Greta's Garden (Photo: John Ferguson)

Greta's Garden (Photo: John Ferguson)

Leaving Hauxton

Our route from Hauxton to Newport doesn’t offer many alternatives, especially when there is going to be a long ride after coffee. Therefore we took the most direct route through Whittlesford, over the A505 into Duxford, then via the ford through Hinxton and Ickleton, ready for the climb up Coploe Hill.

Approaching Duxford (Photo: John Ferguson)

Duxford

Between Duxford and Hinxton

Coploe Summit (Photo: John Ferguson)

Coploe Hill was the first of many climbs today; in fact over the day we climbed about 2000 ft; not Ventoux perhaps, but still climbs. After the usual rest and recovery at the summit we careered downhill and up again to Catmere End and followed this with more climbing before another fast descent to Wendens Ambo.

Descending Coploe Hill

Descending Coploe Hill

Littlebury Green (Photo: John Ferguson)

Between Littlebury Green and Wendens Ambo

From Wendens Ambo it was only a mile or so into Newport for our first break at Dorringtons.

Newport

The group of ten from Brookside led by John R must have taken their riding more seriously and some of them overtook before we reached Newport. Possibly eager to get near the front of the queue and have first choice of the cakes. Two days earlier we had called Dorringtons to expect us and they pulled out all the stops to get us served quickly and a very successful exercise it was too.

### PROBLEMS TO SOLVE
**a.** According to the ride report, about how many feet did the group climb over the day?
**b.** Set down, word for word, the part of the ride report that begins at the words "Between Duxford and" and stops after "to Wendens Ambo.".

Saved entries
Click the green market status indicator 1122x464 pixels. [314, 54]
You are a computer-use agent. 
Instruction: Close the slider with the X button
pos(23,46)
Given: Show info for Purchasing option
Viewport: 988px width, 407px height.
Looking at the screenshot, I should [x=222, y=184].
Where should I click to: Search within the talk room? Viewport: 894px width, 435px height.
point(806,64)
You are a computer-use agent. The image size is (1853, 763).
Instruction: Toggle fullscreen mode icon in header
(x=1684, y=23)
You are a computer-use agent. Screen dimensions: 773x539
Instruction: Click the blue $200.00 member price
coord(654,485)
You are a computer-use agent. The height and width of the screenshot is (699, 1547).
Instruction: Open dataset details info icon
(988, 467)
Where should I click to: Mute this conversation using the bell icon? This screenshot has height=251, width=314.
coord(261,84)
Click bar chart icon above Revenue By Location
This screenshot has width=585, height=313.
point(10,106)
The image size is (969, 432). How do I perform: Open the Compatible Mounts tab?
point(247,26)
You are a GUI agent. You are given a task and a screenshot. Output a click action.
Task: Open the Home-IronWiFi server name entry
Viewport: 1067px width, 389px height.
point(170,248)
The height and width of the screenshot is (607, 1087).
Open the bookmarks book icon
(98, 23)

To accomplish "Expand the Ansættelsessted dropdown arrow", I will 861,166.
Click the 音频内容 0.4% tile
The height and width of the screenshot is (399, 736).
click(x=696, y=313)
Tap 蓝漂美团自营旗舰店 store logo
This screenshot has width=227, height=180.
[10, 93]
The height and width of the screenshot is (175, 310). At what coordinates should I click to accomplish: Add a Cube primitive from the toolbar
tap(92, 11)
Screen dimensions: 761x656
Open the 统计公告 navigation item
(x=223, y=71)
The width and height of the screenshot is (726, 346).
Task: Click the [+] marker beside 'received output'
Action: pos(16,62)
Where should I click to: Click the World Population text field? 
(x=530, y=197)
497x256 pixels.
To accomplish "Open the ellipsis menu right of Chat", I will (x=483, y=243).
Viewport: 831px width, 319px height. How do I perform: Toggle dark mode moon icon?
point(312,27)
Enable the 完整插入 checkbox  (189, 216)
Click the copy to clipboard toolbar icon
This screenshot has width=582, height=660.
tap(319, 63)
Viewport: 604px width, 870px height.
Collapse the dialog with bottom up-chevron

### WRITTEN RESPONSES
**a.** About 2000 ft.

**b.**
Between Duxford and Hinxton

Coploe Summit (Photo: John Ferguson)

Coploe Hill was the first of many climbs today; in fact over the day we climbed about 2000 ft; not Ventoux perhaps, but still climbs. After the usual rest and recovery at the summit we careered downhill and up again to Catmere End and followed this with more climbing before another fast descent to Wendens Ambo.